Cc: Andrew Morton <[email protected]>
Cc: "Eric W. Biederman" <[email protected]>
Cc: Al Viro <[email protected]>
Cc: Oleg Nesterov <[email protected]>
Cc: David Howells <[email protected]>
Signed-off-by: Andrey Vagin <[email protected]>
---
kernel/exit.c | 2 +-
1 file changed, 1 insertion(+), 1 deletion(-)

diff --git a/kernel/exit.c b/kernel/exit.c
index 60bc027..1d1129b 100644
--- a/kernel/exit.c
+++ b/kernel/exit.c
@@ -795,7 +795,6 @@ void do_exit(long code)
exit_shm(tsk);
exit_files(tsk);
exit_fs(tsk);
- exit_task_work(tsk);
check_stack_usage();
exit_thread();

@@ -822,6 +821,7 @@ void do_exit(long code)
ptrace_put_breakpoints(tsk);

exit_notify(tsk, group_dead);
+ exit_task_work(tsk);
#ifdef CONFIG_NUMA
task_lock(tsk);
mpol_put(tsk->mempolicy);
--
1.8.1.4


2013-04-13 14:25:27

by Oleg Nesterov

[permalink] [raw]
Subject: Re: [PATCH] kernel: move exit_task_work() past exit_notify()

On 04/12, Andrey Vagin wrote:
> exit_task_work() must be called after exit_notify, because
> exit_task_namespaces() may release a file and fput() enqueues a work.
>
> exit_notify
> exit_task_namespaces
> free_ipc_ns
> shm_destroy
> fput
> task_work_add
>
> so if task works don't run after exit_notify(), a few files may leak.
>
> Cc: Andrew Morton <[email protected]>
> Cc: "Eric W. Biederman" <[email protected]>
> Cc: Al Viro <[email protected]>
> Cc: Oleg Nesterov <[email protected]>
> Cc: David Howells <[email protected]>
> Signed-off-by: Andrey Vagin <[email protected]>
> ---
> kernel/exit.c | 2 +-
> 1 file changed, 1 insertion(+), 1 deletion(-)
>
> diff --git a/kernel/exit.c b/kernel/exit.c
> index 60bc027..1d1129b 100644
> --- a/kernel/exit.c
> +++ b/kernel/exit.c
> @@ -795,7 +795,6 @@ void do_exit(long code)
> exit_shm(tsk);
> exit_files(tsk);
> exit_fs(tsk);
> - exit_task_work(tsk);
> check_stack_usage();
> exit_thread();
>
> @@ -822,6 +821,7 @@ void do_exit(long code)
> ptrace_put_breakpoints(tsk);
>
> exit_notify(tsk, group_dead);
> + exit_task_work(tsk);

I am not comfortable with this change...

The task is "really dead" after exit_notify(), even release_task(current)
can be called.

Let me think a bit... It seems that we have the alternative.

Oleg.

2013-04-13 15:57:39

by Oleg Nesterov

[permalink] [raw]
Subject: [PATCH 0/1] (Was: kernel: move exit_task_work() past exit_notify())

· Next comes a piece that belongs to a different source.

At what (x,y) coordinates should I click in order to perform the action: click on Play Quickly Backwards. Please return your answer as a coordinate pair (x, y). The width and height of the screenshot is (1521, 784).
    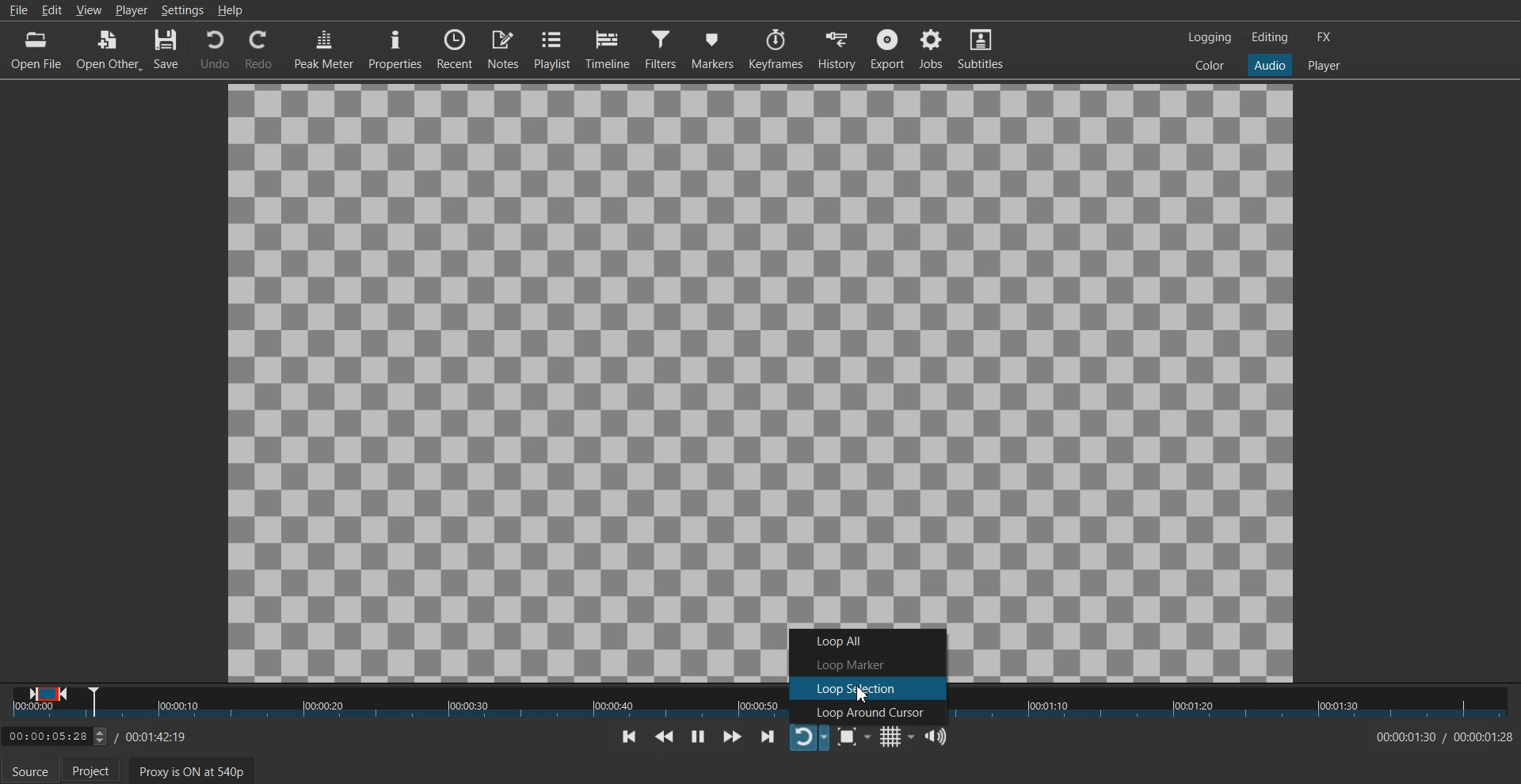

On 04/13, Oleg Nesterov wrote:
>
> > --- a/kernel/exit.c
> > +++ b/kernel/exit.c
> > @@ -795,7 +795,6 @@ void do_exit(long code)
> > exit_shm(tsk);
> > exit_files(tsk);
> > exit_fs(tsk);
> > - exit_task_work(tsk);
> > check_stack_usage();
> > exit_thread();
> >
> > @@ -822,6 +821,7 @@ void do_exit(long code)
> > ptrace_put_breakpoints(tsk);
> >
> > exit_notify(tsk, group_dead);
> > + exit_task_work(tsk);
>
> I am not comfortable with this change...
>
> The task is "really dead" after exit_notify(), even release_task(current)
> can be called.
>
> Let me think a bit... It seems that we have the alternative.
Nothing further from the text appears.